Первыми убежали Гаечка и Алиса, которым предстояло печь пирожки, потом — Наташка. Остались только парни. Еще пятнадцать минут болтовни ни о чем — и мы разошлись. Завтра предстояло снова организовать торговлю — вероятно, в последний раз, ведь кукурузы на полях больше нет, и процесс будет контролировать Гаечка и парни.
А потом мне надо провожать деда.
* * *По моим подсчетам, второй день торговли на пляже должен принести сумму, сравнимую со вчерашней. В четыре вечера, когда мне надо было ехать на вокзал провожать деда, у детей осталось двадцать пирожков и шесть кукурузин. Гаечка вызвалась ехать со мной — ну никак она не могла пропустить такое событие, и вместо кассового аппарата оставили Степана.
Отсюда до вокзала было недалеко и, надышавшись пылью и гарью грузовиков, мы доползли туда за десять минут. Бабушкину «Победу», припаркованную на стоянке для сотрудников, я увидел издали, как и небольшое столпотворение провожающих деда: здесь были мама, Наташка с Борисом, бабушка, Каналья и Каюк, который первым меня увидел, потянул бабушку за рукав халата, того самого, который я привез, подбородком указал направление, куда смотреть.
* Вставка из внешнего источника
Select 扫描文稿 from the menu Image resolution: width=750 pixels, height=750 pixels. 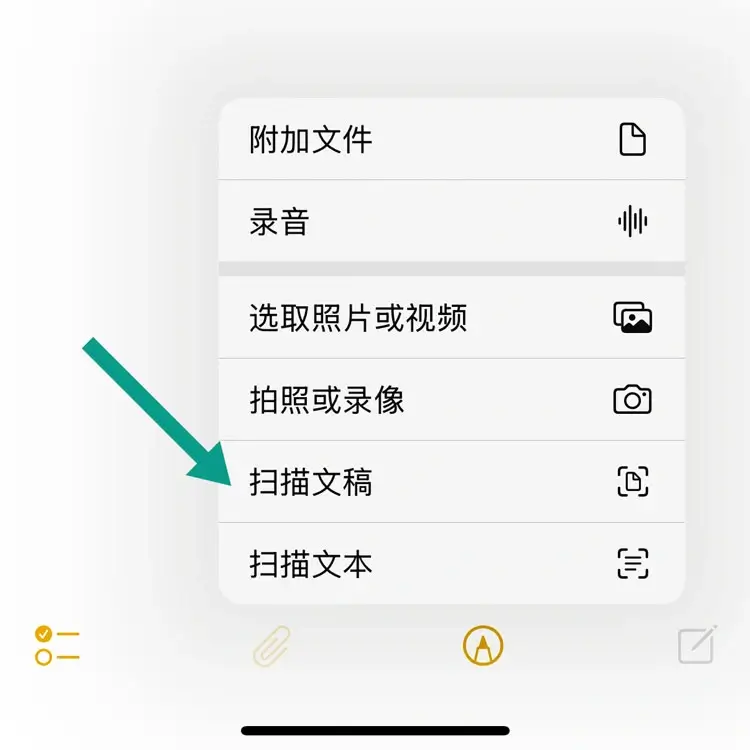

Мы с Гаечкой зашагали к ним, девушка остановилась и прошептала:
— Не пойду. Там все свои, что мне там делать?
Сейчас упрется, как осел, потом жалеть будет. Дед сделал приглашающий жест, я откати мопед к «Победе» и оставил там. Обернулся к Гаечке.
— Не показывай свой страх!
Побледнев, она зашагала ко мне, я ее представил, и дед ей улыбнулся:
— Спасибо, Саша, что пришла.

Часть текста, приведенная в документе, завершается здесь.